Every year, the Department awards a prize of £200 to the most outstanding IIB dissertation. The prize is named in memory of Dr Sue Benson (1948-2005), an anthropologist who lectured, supervised and directed studies in Cambridge for 26 years and who was an inspiration, both personally and intellectually for generations of students.

We are pleased to announce the winner for this year’s Sue Benson prize for the best Undergraduate dissertation. Jezz Brown (Jesus College) is the winner this year for his dissertation, ‘Becoming Middle Class: Social Mobility and Liminality at the University of Cambridge’.


Speaking about his dissertation, "My dissertation examines the experiences of 'working class students' on their journeys through the University of Cambridge as they manage new encounters and experience challenges to their identities and concepts of self.

Central to the dissertations focus is writing against classificatory systems of class and instead focusing on how people relate to concepts of class and understand themselves as classed individuals. I argue that class becomes an important aspect of identity for my interlocutors once they have arrived at Cambridge. It is in recognizing their difference that they come to understand themselves in classed terms: it is then that they have a ‘class awakening’.

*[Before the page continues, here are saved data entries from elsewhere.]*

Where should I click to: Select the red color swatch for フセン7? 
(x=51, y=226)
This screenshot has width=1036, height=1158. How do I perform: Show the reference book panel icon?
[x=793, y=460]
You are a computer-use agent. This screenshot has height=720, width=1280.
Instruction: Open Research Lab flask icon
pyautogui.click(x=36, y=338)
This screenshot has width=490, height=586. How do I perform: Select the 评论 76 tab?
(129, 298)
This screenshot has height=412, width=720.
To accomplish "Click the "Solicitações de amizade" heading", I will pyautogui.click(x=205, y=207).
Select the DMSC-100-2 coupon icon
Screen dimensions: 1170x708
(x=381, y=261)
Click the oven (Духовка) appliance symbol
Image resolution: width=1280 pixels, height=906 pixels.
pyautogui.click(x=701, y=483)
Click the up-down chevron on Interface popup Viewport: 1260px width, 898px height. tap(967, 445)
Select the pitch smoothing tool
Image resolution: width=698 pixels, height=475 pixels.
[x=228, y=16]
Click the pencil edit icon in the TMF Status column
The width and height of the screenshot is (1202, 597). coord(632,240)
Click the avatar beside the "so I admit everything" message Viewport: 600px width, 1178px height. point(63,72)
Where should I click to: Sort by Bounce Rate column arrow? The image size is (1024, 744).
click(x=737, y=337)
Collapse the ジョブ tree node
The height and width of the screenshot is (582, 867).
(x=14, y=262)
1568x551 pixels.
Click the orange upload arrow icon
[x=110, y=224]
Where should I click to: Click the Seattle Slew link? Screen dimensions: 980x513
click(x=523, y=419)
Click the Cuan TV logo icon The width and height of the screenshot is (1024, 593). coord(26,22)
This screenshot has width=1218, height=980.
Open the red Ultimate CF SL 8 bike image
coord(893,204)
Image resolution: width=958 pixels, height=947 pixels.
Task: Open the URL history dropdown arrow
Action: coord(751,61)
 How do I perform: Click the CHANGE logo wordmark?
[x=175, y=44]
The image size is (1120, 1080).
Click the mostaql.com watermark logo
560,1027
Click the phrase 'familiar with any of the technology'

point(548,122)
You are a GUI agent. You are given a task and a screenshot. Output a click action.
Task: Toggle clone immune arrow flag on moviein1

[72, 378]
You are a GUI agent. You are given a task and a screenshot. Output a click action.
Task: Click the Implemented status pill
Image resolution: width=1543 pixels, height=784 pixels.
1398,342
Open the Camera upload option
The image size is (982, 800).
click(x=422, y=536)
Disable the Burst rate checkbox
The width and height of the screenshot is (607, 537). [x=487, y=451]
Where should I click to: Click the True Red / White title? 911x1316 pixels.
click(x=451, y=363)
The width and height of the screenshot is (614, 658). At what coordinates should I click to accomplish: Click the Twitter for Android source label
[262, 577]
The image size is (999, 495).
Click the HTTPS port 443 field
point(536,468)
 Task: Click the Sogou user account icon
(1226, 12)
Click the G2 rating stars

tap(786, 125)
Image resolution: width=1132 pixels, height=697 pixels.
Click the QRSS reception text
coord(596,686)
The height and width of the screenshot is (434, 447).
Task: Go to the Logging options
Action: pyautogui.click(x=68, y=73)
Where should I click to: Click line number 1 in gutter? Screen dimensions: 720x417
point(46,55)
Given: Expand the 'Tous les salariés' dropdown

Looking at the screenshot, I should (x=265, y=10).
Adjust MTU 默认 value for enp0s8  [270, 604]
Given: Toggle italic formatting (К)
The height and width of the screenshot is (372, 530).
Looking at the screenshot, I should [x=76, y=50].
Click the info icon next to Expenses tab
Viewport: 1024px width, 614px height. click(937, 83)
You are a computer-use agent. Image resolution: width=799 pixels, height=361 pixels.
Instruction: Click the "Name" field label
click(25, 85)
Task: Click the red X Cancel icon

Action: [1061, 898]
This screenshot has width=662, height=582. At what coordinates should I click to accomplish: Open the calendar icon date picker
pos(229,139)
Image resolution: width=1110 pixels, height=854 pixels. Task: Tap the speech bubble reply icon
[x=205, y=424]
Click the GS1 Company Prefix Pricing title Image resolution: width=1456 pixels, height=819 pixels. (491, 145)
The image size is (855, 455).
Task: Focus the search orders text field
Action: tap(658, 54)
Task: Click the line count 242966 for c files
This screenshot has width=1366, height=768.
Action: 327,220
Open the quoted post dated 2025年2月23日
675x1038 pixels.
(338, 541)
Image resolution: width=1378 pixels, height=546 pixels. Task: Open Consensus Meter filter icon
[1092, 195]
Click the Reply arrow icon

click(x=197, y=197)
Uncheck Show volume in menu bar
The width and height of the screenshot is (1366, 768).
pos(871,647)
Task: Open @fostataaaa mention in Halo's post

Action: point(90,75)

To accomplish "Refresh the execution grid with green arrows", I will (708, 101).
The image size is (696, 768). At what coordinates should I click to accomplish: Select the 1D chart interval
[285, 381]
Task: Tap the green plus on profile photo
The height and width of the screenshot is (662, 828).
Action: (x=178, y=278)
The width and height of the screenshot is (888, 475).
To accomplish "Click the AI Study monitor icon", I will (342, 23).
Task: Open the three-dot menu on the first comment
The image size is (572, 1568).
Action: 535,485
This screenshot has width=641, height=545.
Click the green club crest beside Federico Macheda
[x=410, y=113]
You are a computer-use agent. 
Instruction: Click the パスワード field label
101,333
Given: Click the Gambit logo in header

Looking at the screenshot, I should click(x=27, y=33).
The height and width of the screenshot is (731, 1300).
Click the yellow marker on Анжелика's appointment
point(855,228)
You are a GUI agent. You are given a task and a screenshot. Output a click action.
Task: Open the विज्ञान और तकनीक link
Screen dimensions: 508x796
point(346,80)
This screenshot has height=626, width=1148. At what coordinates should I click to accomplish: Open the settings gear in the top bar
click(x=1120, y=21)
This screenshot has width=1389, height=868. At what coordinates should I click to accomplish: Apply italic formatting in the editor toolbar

Introducing the concept of liminality, I demonstrate how this classed identity becomes contested as individuals have new experiences and with altered social and cultural capital find themselves stuck between working- and middle-class identities. I show how a sense of placelessness arises where the individual feels ‘out of place’ both in their community back home and at Cambridge. Differently to classical literature on liminality, I argue that the 'liminar' experiences a state of hyper-visibility whereby their classed being is constantly observed and stigmatised as 'other' thus requiring different forms of presentation, performance and identity management.

This work contributes to the literature on liminality and identity reconstruction showing how liminality can significantly disrupt one’s internal sense of self. I show how several contradictory expectations contained within social mobility narratives make difficult the maintenance of a coherent narrative self. With my unique analysis and concept of the self, I show there is an element of selfhood that can be distinguished from the social and performed selves, secondly, as we know from Foucault and Butler that this is not a perfect, bounded self that is independent from socialisation and discursive formation. Finally, the self is a site that requires active curation and is not an essential thing that can be simply discovered. Drawing on these threads, I show that the liminal process shows how one’s structural position can affect the ability of an individual to self-form demonstrating that subjectivity is, at least to some extent, classed.

This dissertation would not have been possible without the inspiration and guidance of my supervisor, Natalie Morningstar, nor without the willingness of numerous wonderful students to discuss their experiences with me. I hope this dissertation can contribute in some small way to the work being done to make Cambridge more accessible."